A $50,000 grant to the RM provided by the federal government and administered through the Federation of Canadian Municipalities (FCM) Municipal Asset Management Program (MAMP) was announced in late February. The grant was approved in November, 2020.
The grant is designed to provide “asset management guidance for goals, objectives and facilitation,” according to the FCM. It is one of 30 new MAMP grant projects worth $1.39 million already underway in communities across Saskatchewan.
The FCM said the MAMP program aims to strengthen local infrastructure planning and decision-making by increasing local asset management capacity through investments in activities such as asset management training, technology and software enhancements and information sharing,
FCM President Garth Frizzell said municipalities own nearly 60 per cent of the public infrastructure that supports Canada’s economy and quality of life.
“With strengthened asset management practices, they are making infrastructure investment decisions based on sound and reliable data,” said Frizzell.
The RM of Laird has contracted with Northbound Planning, a Saskatchewan-based firm that specializes in assisting municipalities, First Nations, and regional authorities establish strong planning policies and regulations for future development.
Northbound Planning Director of Asset Management Jamie Hallett said the RM of Laird has a solid foundation on which to build its asset management plan.
“They’re within the bounds of where they need to be,” said Hallett. “They have an excellent administration and a progressive council. Like many small municipal offices with limited resources, one of the biggest challenges is ensuring records are updated and accessible as efficiently as possible.”
Hallett said Northbound Planning works with many small municipalities across the province. He noted the majority of smaller municipal offices have accurate records; but the information from past decades, including maps and other land ownership and land use data, is still stored on paper documents in filing cabinets. The diverse documents make it challenging to get a comprehensive overall picture of the total infrastructure, and the state of its components, within the municipality.
He said the goal of asset management is to update the records to provide greater efficiency and accessibility, and to enable accurate and sustainable long-term planning.
The municipality’s leadership, he added, needs an accurate picture of the total number and value of all the current roads, waterlines, buildings and other infrastructure.
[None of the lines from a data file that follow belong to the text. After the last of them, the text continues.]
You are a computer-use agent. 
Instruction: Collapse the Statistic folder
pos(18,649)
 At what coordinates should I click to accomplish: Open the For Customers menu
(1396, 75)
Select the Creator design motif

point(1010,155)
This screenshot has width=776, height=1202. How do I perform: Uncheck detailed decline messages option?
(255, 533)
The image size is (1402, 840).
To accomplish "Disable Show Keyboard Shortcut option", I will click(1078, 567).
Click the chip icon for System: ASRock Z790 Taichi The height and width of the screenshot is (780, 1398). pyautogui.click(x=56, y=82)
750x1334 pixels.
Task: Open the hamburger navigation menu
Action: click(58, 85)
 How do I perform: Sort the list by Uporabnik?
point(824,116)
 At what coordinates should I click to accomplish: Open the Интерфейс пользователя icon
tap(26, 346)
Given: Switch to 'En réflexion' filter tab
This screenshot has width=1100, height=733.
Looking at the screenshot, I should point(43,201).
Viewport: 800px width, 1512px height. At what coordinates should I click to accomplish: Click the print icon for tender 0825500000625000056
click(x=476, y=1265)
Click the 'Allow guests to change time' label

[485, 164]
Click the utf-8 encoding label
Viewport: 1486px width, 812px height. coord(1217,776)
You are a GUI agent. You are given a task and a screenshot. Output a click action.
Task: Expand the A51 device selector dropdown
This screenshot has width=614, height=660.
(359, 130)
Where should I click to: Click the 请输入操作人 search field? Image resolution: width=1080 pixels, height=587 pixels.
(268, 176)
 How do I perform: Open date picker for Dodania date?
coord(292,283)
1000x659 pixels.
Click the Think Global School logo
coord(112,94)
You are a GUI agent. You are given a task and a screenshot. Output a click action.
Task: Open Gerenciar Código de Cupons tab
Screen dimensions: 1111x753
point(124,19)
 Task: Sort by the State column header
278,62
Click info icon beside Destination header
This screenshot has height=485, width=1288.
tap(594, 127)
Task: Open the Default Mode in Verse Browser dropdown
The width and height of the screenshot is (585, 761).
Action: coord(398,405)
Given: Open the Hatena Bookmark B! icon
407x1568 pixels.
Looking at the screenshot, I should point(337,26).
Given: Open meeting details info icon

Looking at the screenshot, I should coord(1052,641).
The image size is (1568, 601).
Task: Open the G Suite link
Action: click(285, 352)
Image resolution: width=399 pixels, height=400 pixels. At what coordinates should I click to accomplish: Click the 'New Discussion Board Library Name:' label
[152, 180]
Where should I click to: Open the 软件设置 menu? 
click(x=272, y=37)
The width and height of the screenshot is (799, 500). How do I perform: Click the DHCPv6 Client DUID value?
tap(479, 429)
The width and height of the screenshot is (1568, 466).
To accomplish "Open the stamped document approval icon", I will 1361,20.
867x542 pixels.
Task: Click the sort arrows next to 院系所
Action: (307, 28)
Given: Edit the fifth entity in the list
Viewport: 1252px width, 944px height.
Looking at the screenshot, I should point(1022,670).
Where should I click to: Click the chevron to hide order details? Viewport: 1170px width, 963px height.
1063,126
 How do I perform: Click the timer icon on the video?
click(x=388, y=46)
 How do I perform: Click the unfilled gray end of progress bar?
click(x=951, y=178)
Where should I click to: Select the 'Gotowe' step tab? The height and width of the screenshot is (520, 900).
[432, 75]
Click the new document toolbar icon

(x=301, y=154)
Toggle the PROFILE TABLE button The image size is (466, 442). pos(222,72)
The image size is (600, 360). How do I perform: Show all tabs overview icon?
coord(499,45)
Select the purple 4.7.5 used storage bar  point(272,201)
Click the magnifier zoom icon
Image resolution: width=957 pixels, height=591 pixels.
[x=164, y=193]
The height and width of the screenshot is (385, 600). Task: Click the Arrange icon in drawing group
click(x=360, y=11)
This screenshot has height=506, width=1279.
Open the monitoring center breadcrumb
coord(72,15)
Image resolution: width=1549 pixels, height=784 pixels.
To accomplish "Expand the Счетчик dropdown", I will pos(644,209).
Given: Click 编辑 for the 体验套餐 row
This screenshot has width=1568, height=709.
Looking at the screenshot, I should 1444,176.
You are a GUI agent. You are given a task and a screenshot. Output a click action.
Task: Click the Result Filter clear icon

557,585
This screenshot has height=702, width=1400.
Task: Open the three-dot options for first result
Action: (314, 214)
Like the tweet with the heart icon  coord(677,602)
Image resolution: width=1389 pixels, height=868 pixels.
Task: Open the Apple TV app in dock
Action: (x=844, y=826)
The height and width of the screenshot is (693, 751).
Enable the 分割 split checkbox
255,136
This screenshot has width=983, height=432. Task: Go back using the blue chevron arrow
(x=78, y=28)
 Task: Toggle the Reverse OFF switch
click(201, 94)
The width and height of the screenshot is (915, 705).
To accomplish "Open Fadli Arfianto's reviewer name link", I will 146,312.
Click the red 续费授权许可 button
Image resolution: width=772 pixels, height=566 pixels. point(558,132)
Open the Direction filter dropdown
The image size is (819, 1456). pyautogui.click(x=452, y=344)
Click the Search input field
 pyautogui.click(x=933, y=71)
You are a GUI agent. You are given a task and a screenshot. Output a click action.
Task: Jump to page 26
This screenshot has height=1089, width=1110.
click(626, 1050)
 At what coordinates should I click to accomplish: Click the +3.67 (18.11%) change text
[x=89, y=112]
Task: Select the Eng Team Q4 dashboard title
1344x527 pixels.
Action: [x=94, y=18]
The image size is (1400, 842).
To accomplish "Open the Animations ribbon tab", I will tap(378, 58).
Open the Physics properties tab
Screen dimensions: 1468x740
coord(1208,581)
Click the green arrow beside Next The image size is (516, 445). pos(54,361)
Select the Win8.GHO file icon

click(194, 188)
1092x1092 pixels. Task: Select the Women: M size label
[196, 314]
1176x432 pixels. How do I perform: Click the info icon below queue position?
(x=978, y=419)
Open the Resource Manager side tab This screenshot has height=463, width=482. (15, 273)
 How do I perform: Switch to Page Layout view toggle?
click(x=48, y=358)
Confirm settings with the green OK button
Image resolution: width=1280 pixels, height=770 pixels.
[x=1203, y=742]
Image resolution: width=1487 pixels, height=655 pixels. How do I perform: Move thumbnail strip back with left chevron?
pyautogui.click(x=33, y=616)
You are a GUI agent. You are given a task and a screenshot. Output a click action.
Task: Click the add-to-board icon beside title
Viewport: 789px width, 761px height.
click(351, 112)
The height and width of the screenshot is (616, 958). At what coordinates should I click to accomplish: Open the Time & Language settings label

It also needs to forecast future needs.
“The bottom line is that good planning requires cold, hard facts,” said Hallett. “The time to plan is before things happen, not during a crisis.”
He said when an elected council makes decisions affecting the future of their community, they want to base those decisions on the best information available because they are accountable to their ratepayers.
Hallett said the current project is to get the asset management plan in a condition to be continually updated as the needs and priorities of the municipality dictate.